### TASK REQUIREMENTS
Edit the rows from the line that contains "The height and width of the screenshot is (747, 1328)." down through the line that contains "Looking at the screenshot, I should coord(67,366)." by replacing "Rebuild Solution" with "Clean Solution". Write out only those lines, with nothing else changed.

>> Start

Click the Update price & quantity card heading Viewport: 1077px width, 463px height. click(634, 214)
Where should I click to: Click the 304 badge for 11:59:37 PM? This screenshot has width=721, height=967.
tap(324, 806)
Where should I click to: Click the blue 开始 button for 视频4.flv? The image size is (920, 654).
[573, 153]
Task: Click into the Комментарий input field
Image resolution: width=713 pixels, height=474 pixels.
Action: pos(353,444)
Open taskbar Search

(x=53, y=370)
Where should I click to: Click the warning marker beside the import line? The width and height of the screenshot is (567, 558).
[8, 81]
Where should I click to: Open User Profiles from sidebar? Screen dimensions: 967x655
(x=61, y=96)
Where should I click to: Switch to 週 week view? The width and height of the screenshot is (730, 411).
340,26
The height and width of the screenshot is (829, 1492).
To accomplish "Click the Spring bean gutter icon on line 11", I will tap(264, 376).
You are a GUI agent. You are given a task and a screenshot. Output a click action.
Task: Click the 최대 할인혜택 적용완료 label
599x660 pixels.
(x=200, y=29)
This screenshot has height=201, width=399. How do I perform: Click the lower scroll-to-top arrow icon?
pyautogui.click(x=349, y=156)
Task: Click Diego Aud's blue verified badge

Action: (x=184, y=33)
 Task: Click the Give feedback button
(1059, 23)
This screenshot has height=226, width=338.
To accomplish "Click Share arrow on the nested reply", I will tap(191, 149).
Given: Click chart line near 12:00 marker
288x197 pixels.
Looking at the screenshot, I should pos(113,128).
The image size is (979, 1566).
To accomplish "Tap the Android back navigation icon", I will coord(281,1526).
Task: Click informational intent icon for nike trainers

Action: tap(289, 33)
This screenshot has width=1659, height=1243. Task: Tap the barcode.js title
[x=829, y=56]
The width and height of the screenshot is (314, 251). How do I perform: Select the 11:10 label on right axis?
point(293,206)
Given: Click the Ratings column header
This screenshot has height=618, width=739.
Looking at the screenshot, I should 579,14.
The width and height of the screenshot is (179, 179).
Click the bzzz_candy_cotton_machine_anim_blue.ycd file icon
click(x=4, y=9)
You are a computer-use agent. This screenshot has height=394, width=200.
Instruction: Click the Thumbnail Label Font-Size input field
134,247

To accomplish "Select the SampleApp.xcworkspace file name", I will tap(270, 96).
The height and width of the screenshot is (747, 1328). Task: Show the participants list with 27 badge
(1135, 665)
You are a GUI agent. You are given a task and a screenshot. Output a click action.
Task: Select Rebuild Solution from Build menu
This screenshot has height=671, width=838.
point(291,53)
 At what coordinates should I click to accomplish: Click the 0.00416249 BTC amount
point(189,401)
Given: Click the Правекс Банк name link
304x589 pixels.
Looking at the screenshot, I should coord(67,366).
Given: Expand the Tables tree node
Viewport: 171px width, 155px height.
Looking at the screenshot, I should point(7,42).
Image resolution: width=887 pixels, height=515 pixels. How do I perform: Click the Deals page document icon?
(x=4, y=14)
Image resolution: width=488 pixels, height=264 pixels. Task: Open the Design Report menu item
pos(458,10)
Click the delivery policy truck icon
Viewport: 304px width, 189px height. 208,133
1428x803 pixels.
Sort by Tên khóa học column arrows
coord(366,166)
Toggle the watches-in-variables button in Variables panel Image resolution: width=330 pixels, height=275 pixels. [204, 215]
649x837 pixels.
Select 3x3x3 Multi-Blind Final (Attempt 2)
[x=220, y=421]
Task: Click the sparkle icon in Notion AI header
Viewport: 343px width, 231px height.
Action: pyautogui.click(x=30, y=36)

>> End

### CORRECT OUTPUT
The height and width of the screenshot is (747, 1328). Task: Show the participants list with 27 badge
(1135, 665)
You are a GUI agent. You are given a task and a screenshot. Output a click action.
Task: Select Clean Solution from Build menu
This screenshot has height=671, width=838.
point(291,53)
 At what coordinates should I click to accomplish: Click the 0.00416249 BTC amount
point(189,401)
Given: Click the Правекс Банк name link
304x589 pixels.
Looking at the screenshot, I should coord(67,366).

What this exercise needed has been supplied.